First fight. Romantic rivals. Long distance relationships. The conflict in Tsuki ga Kirei is real to life. I meet consistently with college students who attend my church, and these are some of the problems they’re dealing with in relationships. And of course, I’ve been there myself.
The beauty of Tsuki ga Kirei is in evoking an idealized and lovely version of adolescent love, while infusing that image with legitimacy through reasonable (if poor) decision making by characters, the awkwardness of youth, and situations that the characters deal with (and which most of us will deal with at some point, too).
But what I think is interesting about Tsuki ga Kirei is that instead of making these situations, these relationship “markers” into obstacles, as you would see in many anime focusing on romantic relationships, both new (ex. Nisekoi) and old (ex. Maisson Ikkoku), this series takes the route of a Kimi ni Todoke or Ore Monogatari and turns these troubling events into detours, challenges that might upset us, might cause us trouble, but which also navigate it to the place we would like to go. Akane and Kotaro grow more intimate each time they deal with a problem; they’re learning to be a couple by facing couple issues.
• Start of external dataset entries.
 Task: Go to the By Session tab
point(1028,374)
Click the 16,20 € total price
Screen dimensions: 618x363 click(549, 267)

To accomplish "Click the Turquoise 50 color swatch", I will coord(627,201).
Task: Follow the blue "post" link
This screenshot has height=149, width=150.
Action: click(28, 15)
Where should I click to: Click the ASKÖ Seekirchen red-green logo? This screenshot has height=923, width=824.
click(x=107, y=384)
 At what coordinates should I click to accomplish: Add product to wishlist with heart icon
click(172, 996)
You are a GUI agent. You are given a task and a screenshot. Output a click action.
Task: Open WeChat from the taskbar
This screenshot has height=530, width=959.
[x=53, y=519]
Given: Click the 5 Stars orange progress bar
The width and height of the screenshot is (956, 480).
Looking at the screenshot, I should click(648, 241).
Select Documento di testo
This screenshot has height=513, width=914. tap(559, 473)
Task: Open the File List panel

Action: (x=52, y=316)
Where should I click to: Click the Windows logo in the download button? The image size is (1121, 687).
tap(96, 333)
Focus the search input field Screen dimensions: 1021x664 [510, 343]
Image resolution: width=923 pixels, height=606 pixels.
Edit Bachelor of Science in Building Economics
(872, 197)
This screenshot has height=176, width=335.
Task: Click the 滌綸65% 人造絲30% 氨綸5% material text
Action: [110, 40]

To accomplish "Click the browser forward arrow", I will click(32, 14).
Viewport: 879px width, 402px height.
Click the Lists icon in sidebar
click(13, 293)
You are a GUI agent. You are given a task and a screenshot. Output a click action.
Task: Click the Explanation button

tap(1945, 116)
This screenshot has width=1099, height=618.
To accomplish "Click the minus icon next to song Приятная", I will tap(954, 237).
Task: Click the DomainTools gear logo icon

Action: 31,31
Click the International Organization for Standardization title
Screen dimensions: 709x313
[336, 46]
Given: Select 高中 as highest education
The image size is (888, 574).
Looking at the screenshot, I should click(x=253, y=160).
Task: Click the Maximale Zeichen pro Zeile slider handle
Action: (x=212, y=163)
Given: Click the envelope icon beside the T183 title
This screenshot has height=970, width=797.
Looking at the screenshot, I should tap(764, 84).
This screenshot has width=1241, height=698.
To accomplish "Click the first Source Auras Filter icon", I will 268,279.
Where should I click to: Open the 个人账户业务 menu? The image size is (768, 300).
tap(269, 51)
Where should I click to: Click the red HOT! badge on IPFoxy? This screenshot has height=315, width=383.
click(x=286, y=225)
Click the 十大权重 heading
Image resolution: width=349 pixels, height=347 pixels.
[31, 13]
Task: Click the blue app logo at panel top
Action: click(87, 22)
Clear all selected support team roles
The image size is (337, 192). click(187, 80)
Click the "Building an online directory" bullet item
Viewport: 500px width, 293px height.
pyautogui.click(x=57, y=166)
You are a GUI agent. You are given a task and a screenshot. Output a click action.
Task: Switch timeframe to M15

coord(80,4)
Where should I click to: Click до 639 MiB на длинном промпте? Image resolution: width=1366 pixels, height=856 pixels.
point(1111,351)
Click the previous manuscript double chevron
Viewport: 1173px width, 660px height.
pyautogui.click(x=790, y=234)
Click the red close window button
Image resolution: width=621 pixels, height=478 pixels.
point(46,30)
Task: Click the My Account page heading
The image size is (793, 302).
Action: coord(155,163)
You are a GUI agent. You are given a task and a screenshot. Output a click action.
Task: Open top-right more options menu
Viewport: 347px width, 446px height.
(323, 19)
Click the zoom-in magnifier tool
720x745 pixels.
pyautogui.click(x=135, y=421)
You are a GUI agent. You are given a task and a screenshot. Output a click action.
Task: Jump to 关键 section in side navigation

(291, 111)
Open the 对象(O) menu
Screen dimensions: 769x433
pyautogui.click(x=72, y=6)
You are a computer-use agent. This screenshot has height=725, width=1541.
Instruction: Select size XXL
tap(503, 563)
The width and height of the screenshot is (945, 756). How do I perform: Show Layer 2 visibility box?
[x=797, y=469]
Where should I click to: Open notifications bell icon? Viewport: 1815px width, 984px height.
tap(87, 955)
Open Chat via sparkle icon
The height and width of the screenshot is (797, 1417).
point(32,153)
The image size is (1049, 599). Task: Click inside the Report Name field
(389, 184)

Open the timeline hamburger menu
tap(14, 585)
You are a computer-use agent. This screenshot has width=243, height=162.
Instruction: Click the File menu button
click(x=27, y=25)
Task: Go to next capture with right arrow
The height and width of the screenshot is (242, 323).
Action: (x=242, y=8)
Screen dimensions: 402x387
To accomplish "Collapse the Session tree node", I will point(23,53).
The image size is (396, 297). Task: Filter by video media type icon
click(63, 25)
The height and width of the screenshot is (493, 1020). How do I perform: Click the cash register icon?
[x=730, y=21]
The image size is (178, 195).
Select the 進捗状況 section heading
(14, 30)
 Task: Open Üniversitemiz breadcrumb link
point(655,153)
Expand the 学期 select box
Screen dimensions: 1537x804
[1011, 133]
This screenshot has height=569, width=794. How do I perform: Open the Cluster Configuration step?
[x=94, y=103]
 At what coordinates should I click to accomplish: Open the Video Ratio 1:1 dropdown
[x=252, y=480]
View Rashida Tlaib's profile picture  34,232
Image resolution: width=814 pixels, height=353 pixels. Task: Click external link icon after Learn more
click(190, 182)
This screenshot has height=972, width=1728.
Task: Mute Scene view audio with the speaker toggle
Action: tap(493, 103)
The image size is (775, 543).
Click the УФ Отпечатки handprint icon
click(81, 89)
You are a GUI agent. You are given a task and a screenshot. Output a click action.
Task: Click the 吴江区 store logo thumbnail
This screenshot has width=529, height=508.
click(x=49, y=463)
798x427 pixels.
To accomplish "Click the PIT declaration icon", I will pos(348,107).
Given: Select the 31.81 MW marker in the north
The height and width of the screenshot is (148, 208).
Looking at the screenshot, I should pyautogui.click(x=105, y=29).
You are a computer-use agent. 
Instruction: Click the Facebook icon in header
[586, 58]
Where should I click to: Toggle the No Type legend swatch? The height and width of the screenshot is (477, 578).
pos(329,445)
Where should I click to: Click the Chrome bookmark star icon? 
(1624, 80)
The depth of the characters, best expressed when they’re in their households and being as annoying as we all our around our family, allows for the show to move in this direction, as they react in the way real people might. In episode nine, for instance, Akane doesn’t tell Kotaro about her family’s possible move to Chiba (hinted at earlier in the series by the way) – it’s not for sure yet, after all, and it’s an uncomfortable subject for the girl to bring up – but she does let it slip to Takumi of all people. It’s only when Kotaro tells his secret that Akane feels led to tell hers.
But even in something like that, in the missteps of youth (not that we’re not above making such mistakes – I do silly things like that even at my age!), I trust the show will do what it’s done all along (no matter what the resolution is). Akane and Kotaro are going to grow, because they’ve demonstrated that while the problems they’ve encountered can be hurtful, and while they’re frustrating, they don’t break them. Indeed, they’ve thus far just drawn them closer together.
My relationship with my wife has been the same; we bond more intimately as we go through hardships together. But it’s not just in marriage or relationships – I’ve seen time and time again in my life the value of challenges, the gift of failing, the blessing of detours. I would like to say that acting like a maniac, as you would in a romantic comedy, is just silliness in a series, but I know I often do the same, overreacting when a detour is set in my path. I learn the hard way when I act like that, when I’m openly frustrated at plans doing awry. It’s humbling to realize that at twice their age, and, you know, being real versus being animated, I need to look at a couple of 15-year-olds and the example they set, that although we might be sad or vexed, we need not depair, for detours are just that – a different way, a new way, of taking you where you were meant to go.
Tsuki ga Kirei is available for streaming at Crunchyroll.